County property records list the two similarly configured houses just southeast of the intersection of Cleveland and Dowd as having been constructed in 1925, but other evidence indicates they appeared earlier.  Residents are listed at 908 as early as the 1903-1904 City Directory, with those at 910 appearing in the next issue from 1905-1906.  The properties are just beyond the edge of the 1907 Sanborn Map, but the following edition from 1913 shows two structures very much resembling the surviving houses.

Fragment of Sanborn Fire Insurance Map, 1913 (online via Library of Congress).  

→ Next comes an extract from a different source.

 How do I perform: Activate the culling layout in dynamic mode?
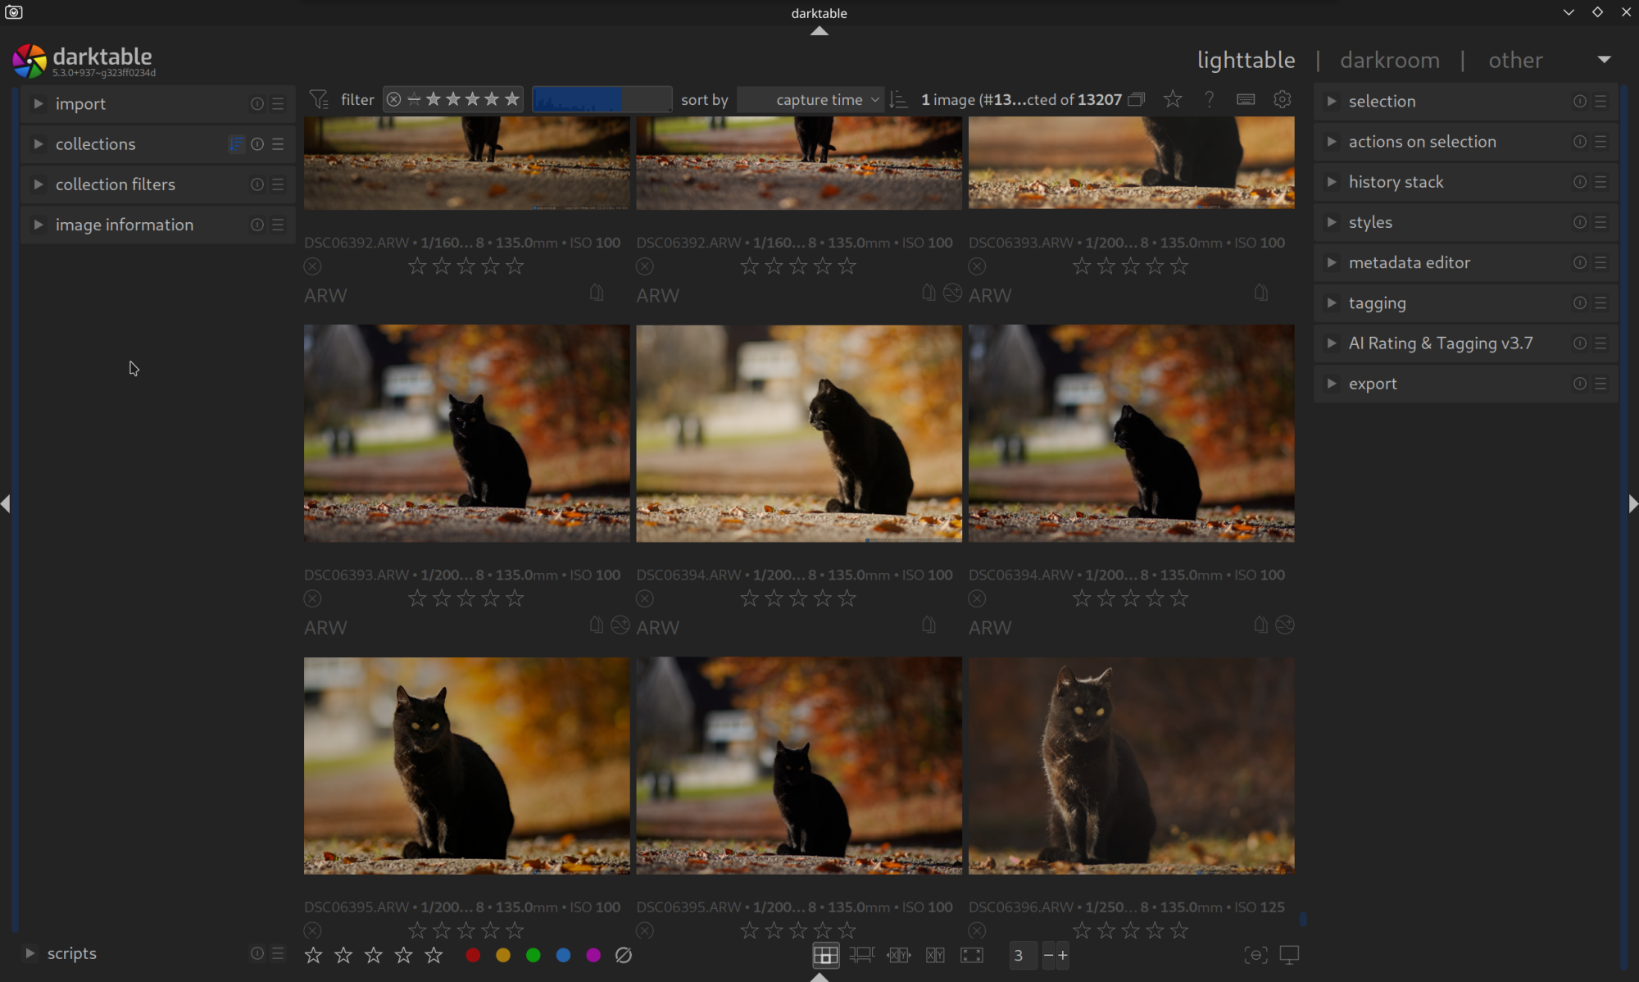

It seems likely that these were built and managed as rental properties - originally by Durham physician William N. Hicks.  After his death in 1923, the house at 910 Cleveland was among property passed to his daughter, Henrietta Marvin Hicks Holloway.  She continued to rent out the rooms until selling to Anjel and Iris Addison in 1946.  Anjel was then employed as a bookkeeper at Pet Dairy; Iris was a cashier at Roscoe Griffin Shoes on Main.  The little more than a decade they spent in this home would transform their family, their careers, and Durham's retail landscape.

Advertisement from October 9, 1950, edition of the Durham Morning Herald.  

Addison's Baby Marketeria, as their business was first named, centered on the sale of maternity clothing and every manner of accessory for newborns.  As the above ad indicates, it was located near Five Points at 117 East Chapel Hill St.  This and other early 1950s Addison's promotional materials used the slogan: "We handle and deliver everything but the baby."

The store seems to have evolved along with the target market of baby boomers and their families; by 1952 the explicit reference to infants was dropped, and Addison's Marketeria was promoting toys for all ages.  They got a permit to build a "Year 'Round Toytown" onto the back of the store building.  The Addisons themselves were likewise growing up, and moved to a larger home in 1957.  Two years later, the business Anjel and Iris still ran jointly got another name change in relocating to new quarters, the much-loved Addison's Playworld at 413 East Chapel Hill.